• Data rows

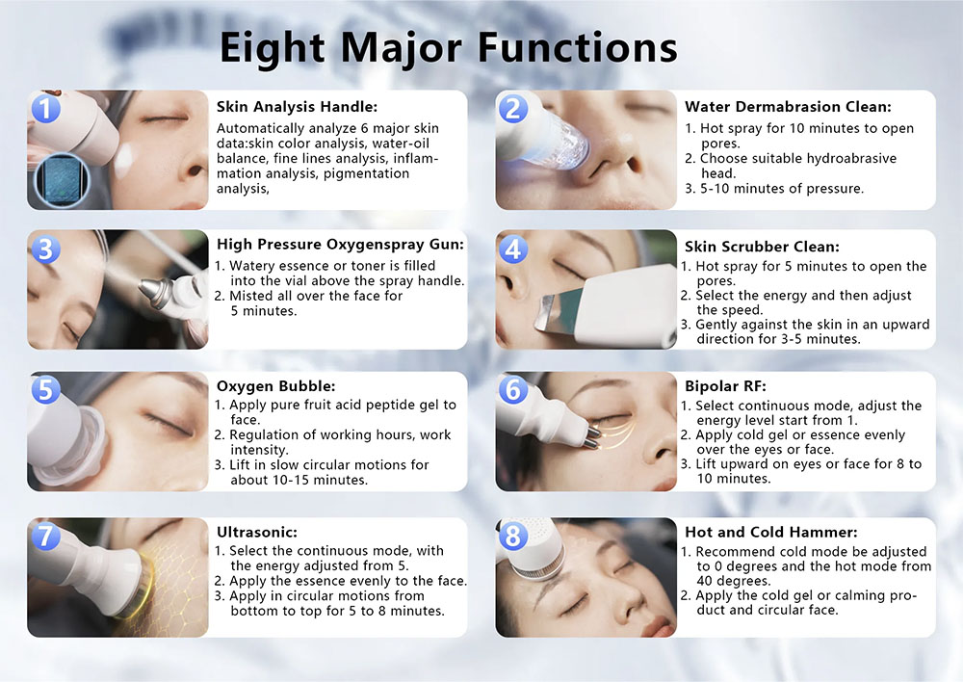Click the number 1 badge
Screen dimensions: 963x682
[x=45, y=108]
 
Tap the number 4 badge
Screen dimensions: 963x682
[x=513, y=249]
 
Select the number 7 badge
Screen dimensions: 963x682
[x=45, y=536]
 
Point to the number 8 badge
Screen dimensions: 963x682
[x=513, y=536]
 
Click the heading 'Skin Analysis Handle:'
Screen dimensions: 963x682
[x=297, y=107]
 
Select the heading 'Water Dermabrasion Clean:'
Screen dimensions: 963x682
[x=788, y=107]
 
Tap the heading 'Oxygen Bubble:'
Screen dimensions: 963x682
[x=275, y=386]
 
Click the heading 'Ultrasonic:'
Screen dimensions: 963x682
[x=257, y=532]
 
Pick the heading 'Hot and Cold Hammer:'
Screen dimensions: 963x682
[x=770, y=532]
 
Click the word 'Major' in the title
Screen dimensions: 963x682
[x=402, y=49]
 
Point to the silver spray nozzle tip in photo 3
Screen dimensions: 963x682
[x=152, y=291]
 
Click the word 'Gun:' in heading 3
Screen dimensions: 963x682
[x=447, y=245]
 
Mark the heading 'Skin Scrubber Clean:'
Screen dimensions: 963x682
[x=762, y=247]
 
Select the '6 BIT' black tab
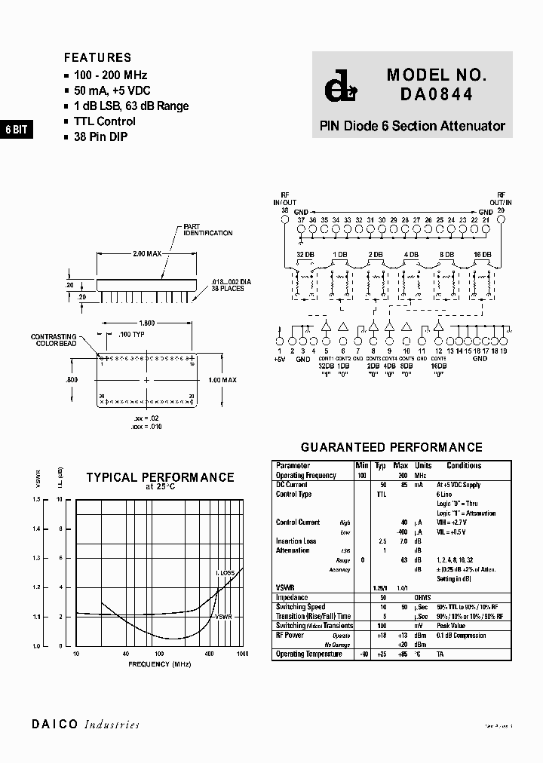pyautogui.click(x=16, y=130)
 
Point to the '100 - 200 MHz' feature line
pyautogui.click(x=110, y=75)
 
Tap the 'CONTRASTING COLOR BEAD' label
pyautogui.click(x=55, y=340)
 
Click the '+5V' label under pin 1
pyautogui.click(x=281, y=360)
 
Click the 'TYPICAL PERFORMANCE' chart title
pyautogui.click(x=160, y=477)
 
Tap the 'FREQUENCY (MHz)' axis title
pyautogui.click(x=160, y=664)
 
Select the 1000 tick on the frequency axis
pyautogui.click(x=242, y=654)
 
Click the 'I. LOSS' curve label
pyautogui.click(x=226, y=575)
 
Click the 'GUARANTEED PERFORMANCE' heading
pyautogui.click(x=391, y=448)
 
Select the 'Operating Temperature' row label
pyautogui.click(x=308, y=654)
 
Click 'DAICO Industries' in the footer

• What is needed
Copy out the items verbatim, starting at the line with "Click the '+5V' label under pin 1" and ending at the line with "pyautogui.click(x=226, y=575)", both included.

• Solution for this exercise
Click the '+5V' label under pin 1
pyautogui.click(x=281, y=360)
 
Click the 'TYPICAL PERFORMANCE' chart title
pyautogui.click(x=160, y=477)
 
Tap the 'FREQUENCY (MHz)' axis title
pyautogui.click(x=160, y=664)
 
Select the 1000 tick on the frequency axis
pyautogui.click(x=242, y=654)
 
Click the 'I. LOSS' curve label
pyautogui.click(x=226, y=575)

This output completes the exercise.